169
votes

Why doesn't this work?

lambda: print "x"

Is this not a single statement, or is it something else? The documentation seems a little sparse on what is allowed in a lambda...

8
docs.python.org/reference/expressions.html#lambda. It says "expression", which is a link to a complete definition of all possible expressions. How is this "sparse"? What was incorrect or incomplete?S.Lott
@Lott I had misunderstanding of what expression/statement is and where print belongs. it makes sense nowAnycorn

8 Answers

192
votes

A lambda's body has to be a single expression. In Python 2.x, print is a statement. However, in Python 3, print is a function (and a function application is an expression, so it will work in a lambda). You can (and should, for forward compatibility :) use the back-ported print function if you are using the latest Python 2.x:

In [1324]: from __future__ import print_function

In [1325]: f = lambda x: print(x)

In [1326]: f("HI")
HI
27
votes

In cases where I am using this for simple stubbing out I use this:

fn = lambda x: sys.stdout.write(str(x) + "\n")

which works perfectly.

24
votes

what you've written is equivalent to

def anon():
    return print "x"

which also results in a SyntaxError, python doesn't let you assign a value to print in 2.xx; in python3 you could say

lambda: print('hi')

and it would work because they've changed print to be a function instead of a statement.

11
votes

The body of a lambda has to be an expression that returns a value. print, being a statement, doesn't return anything, not even None. Similarly, you can't assign the result of print to a variable:

>>> x = print "hello"
  File "<stdin>", line 1
    x = print "hello"
            ^
SyntaxError: invalid syntax

You also can't put a variable assignment in a lambda, since assignments are statements:

>>> lambda y: (x = y)
  File "<stdin>", line 1
    lambda y: (x = y)
                 ^
SyntaxError: invalid syntax
11
votes

You can do something like this.

Create a function to transform print statement into a function:

def printf(text):
   print text

And print it:

lambda: printf("Testing")
4
votes

With Python 3.x, print CAN work in a lambda, without changing the semantics of the lambda.

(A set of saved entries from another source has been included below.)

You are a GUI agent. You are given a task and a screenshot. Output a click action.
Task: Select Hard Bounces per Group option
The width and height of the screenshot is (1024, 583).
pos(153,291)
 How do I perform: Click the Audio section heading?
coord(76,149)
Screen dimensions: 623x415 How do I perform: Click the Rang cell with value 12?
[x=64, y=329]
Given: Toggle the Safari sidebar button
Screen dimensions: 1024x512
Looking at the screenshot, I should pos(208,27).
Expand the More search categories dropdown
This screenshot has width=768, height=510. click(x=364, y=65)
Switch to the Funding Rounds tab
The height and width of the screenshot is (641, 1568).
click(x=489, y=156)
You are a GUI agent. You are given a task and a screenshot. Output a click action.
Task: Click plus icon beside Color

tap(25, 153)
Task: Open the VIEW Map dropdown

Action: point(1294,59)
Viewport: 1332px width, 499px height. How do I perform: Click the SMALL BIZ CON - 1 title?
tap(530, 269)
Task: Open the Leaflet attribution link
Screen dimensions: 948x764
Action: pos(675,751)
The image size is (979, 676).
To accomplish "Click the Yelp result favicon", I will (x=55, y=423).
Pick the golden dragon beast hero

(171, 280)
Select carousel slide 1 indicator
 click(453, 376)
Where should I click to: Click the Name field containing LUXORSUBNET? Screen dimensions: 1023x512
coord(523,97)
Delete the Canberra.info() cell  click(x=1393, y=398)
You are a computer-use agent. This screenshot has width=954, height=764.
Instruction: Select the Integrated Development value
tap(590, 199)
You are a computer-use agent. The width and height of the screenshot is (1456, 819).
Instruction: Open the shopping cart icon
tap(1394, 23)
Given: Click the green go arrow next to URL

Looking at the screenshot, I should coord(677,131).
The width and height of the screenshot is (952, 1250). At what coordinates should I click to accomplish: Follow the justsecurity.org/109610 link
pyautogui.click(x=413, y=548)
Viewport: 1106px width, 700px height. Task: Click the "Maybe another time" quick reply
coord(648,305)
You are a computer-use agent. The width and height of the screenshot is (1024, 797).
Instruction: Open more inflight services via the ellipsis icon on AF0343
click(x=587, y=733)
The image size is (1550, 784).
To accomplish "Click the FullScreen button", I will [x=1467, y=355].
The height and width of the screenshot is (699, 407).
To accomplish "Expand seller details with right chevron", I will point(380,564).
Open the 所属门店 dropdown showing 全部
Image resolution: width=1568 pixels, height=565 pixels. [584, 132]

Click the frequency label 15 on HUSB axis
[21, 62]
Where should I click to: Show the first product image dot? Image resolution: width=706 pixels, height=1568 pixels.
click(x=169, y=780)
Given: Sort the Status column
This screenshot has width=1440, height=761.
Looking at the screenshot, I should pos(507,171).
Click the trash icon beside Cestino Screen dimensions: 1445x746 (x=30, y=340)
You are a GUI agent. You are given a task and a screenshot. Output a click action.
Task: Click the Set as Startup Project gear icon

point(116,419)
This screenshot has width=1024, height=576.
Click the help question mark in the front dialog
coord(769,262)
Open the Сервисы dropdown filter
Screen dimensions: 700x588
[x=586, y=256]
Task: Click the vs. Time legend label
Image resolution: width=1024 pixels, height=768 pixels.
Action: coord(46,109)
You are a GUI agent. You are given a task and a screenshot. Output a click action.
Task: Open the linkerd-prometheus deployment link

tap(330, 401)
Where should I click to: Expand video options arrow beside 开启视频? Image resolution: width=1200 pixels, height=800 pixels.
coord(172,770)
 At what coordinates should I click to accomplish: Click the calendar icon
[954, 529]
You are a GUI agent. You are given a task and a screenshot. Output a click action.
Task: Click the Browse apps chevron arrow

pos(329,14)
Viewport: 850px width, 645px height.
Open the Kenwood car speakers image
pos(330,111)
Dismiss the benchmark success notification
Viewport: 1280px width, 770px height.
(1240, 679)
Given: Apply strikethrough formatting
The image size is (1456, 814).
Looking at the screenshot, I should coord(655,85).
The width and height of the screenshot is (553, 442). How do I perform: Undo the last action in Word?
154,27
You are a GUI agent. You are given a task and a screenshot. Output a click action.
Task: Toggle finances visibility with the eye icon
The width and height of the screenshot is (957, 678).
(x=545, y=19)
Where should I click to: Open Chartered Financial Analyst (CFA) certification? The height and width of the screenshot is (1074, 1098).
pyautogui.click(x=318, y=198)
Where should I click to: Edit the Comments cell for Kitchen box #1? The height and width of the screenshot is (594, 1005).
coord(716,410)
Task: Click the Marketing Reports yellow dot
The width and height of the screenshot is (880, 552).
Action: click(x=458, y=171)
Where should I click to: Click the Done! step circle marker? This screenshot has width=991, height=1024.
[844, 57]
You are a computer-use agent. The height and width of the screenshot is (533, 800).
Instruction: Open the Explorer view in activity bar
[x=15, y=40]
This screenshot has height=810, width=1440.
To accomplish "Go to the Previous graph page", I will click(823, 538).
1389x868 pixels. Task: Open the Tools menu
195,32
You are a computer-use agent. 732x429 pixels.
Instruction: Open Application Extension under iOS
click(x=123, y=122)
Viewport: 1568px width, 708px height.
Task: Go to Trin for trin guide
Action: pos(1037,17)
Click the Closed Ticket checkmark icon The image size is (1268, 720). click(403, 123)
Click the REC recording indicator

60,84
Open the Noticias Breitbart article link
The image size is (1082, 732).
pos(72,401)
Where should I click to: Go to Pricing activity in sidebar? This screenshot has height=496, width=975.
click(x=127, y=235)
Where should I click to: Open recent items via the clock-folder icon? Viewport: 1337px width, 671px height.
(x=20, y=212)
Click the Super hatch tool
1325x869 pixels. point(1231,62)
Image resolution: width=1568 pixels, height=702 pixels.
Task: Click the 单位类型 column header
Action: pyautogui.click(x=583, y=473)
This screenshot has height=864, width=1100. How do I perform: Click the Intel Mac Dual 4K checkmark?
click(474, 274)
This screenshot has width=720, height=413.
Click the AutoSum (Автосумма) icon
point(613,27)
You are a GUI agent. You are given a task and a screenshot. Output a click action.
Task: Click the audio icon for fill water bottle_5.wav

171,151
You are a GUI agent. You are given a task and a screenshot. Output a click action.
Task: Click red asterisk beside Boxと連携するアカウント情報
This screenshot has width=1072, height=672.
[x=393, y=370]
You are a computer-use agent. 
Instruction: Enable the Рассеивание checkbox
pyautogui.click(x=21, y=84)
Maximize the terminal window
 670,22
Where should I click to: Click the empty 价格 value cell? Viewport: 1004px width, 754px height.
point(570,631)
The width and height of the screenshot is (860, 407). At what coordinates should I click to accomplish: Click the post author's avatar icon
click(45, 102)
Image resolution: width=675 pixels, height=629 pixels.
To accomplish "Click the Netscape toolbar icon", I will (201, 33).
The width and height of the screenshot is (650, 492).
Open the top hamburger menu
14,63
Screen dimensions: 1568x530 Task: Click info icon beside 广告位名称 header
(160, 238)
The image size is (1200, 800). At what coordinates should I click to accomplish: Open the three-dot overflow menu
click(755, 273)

Used in a special way this is very handy for debugging. I post this 'late answer', because it's a practical trick that I often use.

Suppose your 'uninstrumented' lambda is:

lambda: 4

Then your 'instrumented' lambda is:

lambda: (print (3), 4) [1]
3
votes

The body of a lambda has to be a single expression. print is a statement, so it's out, unfortunately.

2
votes

Here, you see an answer for your question. print is not expression in Python, it says.